_Задания_.
**1.** Сократите абзац текста о трактовках ВКЛ, который начинается словами «И второе направление». Сохраните его основные факты.
**2.** Ответьте на вопросы по тексту о трактовках ВКЛ:
(a) Кто в межвоенный период употреблял выражение «империя Витовта»?
(b) Как называется недавняя книга Зенонаса Норкуса?
(c) Кем прежде был Дарюс Куолис?
**3.** Продолжите текст о трактовках ВКЛ с того места, где он заканчивается.

_Исходный текст_.
Во-первых, были обоснованны империологические интерпертации ВКЛ. Еще в межвоенный период Президент А. Сметона употреблял выражение «империя Витовта». А сегодня об этом начали говорить историки и публичные интеллектуалы. Например, погибший при странных обстоятельствах религиовед Гинтарас Береснявичюс, который накануне вступления Литвы в ЕС написал провокативную брошюру с попыткой осмыслить прошлое и связать это с настоящим и будущим страны. Он описывает Литву как империю, память которой можно активно использовать в новых условиях. Это поддержка общей памяти народов, которые жили в этом огромном государстве, использование его наследия в нынешней внешней и внутренней политике. Он это описывал в более историософских терминах. Но другой исследователь, очень известный социолог и философ Зенонас Норкус усложнил эти дискусии, в своей недавней книге «Непровозгласившаяся империя» отвечая на вопрос, было ли ВКЛ империей, если оно себя так не называло? Опираясь на современные концепции сравнительной империологии о сумел убедительно доказывает, что действительно ВКЛ было империей. Но его маштабное исследование охватывает лишь период до Люблинской унии.

Было бы интересно подробнее исследовать, насколько эти концепции отражались в реальной внешней и внутренней политике Литвы. Можем вспомнить эпизод с Помаранчевой революцией, когда наш и польский президенты приезжали в Украину, и это было воспринято очень позитивно, как попытка решения конфликта, и исторические коннотации о ВКЛ использовались как легитимация их действий.

И второе направление – республиканская трактовка ВКЛ, которая, скорее адресована для внутрених нужд. Известный публичный интеллектуал, историк литературы Дарюс Куолис, бывший директор Института гражданского общества много лет исследовал источники и мысли философов и политиков ВКЛ эпохи Ренессанса, Барокко, интеллектуальную среду культурных элит и пытался их идеи перенести и приспособить к современной ситуации. Конечно, тогда республика понималась как нечто совсем иное, чем сейчас. Но он как публичный интеллектуал, поднимает вопрос возврата к республиканским ценностям, res publica.

_Строки данных_.
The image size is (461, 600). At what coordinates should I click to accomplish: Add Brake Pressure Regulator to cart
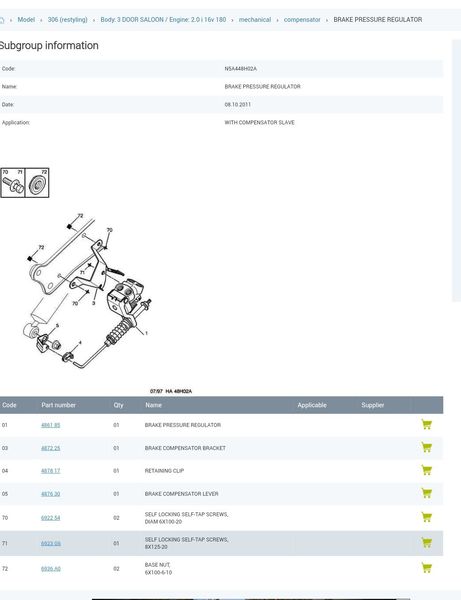(426, 424)

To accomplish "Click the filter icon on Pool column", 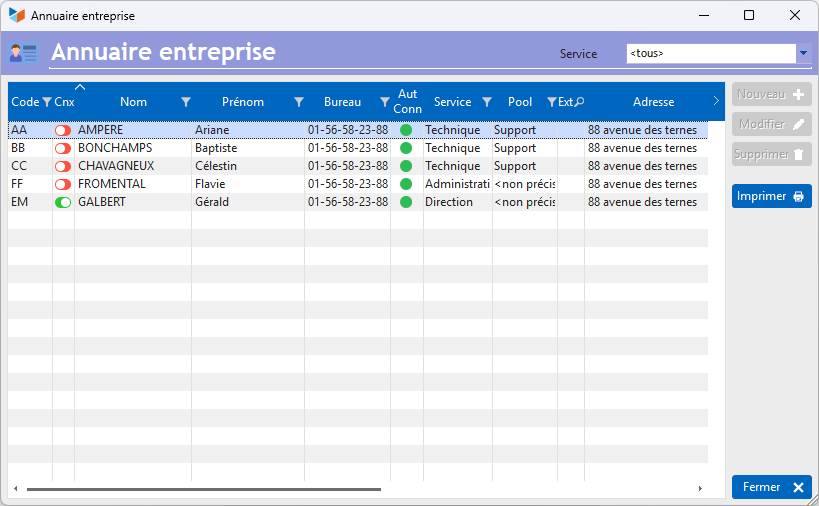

_Ответы к заданиям_.
**1.** Второе направление — республиканская трактовка ВКЛ, обращенная прежде всего к внутренним нуждам. Ее развивает историк литературы и публичный интеллектуал Дарюс Куолис, бывший директор Института гражданского общества. Он много лет изучал источники, идеи философов и политиков ВКЛ эпохи Ренессанса и Барокко, а также интеллектуальную среду культурных элит. Эти идеи он пытался приспособить к современности. Республику тогда понимали совсем иначе, чем сейчас, но Куолис поднимает вопрос о возврате к республиканским ценностям, res publica.

**2.**
(a) Президент А. Сметона.
(b) «Непровозгласившаяся империя».
(c) Директором Института гражданского общества.

**3.**
Другой важный аспект – это советская эпоха. Межвоенный период, период войны – эти вопросы, с одной стороны, они сейчас не так актуальны, либо уже довольно хорошо исследованы, особенно обстоятельства потери независимости в 1940-м году, поскольку это было очень актуально в идеологической борьбе 90-тых. Что касается войны, очень актуальной остается проблематика Холокоста, но тут уже очень много сделали историки диаспоры, и в последнее время идет очень интенсивное сотрудничествонаших историков с представителями диаспоры и иностранными учеными. По советскому периоду это сотрудничество стало особенно активным в последние 5 лет. Помню, еще в 2002 г. я участвовала в конференции по маргинальности и предложила тему советского как маринального в историографии. С тех пор все радикально изменилось. Хотя основные вопросы советской истории уже были поставлены, особенно трагический нарратив – сталинских репрессий, антисоветского сопротивления, это шло и в общественном, и в историческом плане, но что касается более глубокого исследования той эпохи, нестереотипного, это еще лет 5-10 назад была брешь. Но теперь проявляется очень большой интерес к советскому периоду, и это, думаю, связано со сменой поколений: этим начали заниматься молодые историки, которые пишут диссертации и публикуют свои исследования уже не о сталинском периоде, а о хрущевском и позднем советском периоде. Например, недавно один молодой исследователь Томас Вайсета защитил интересную диссертацию про общество позднего советского периода, которое он называет «обществом скуки».

А раньше у нас рассматривалась преимущественно этноцентрическая история репрессий. Этим в основном занимался Центр исследований геноцида и сопротивления жителей Литвы, при нем существует музей в подвалах КГБ, с сохраненными аутентичными камерами заключенных. И это слово «геноцид» может вводить в заблуждение, так как речь идет не о еврейском, а литовском геноциде. Также существует академический журнал «Геноцид и сопротивление», на страницах которого проходила интересная дискуссия историков и юристов о самом термине «геноцид». Очевидно, что это чисто политическая и не совсем ответственная трактовка этого термина. Но все так и осталось.

И.С.: Можешь рассказать немного подробнее об этой динамике исследований советского прошлого в Литве?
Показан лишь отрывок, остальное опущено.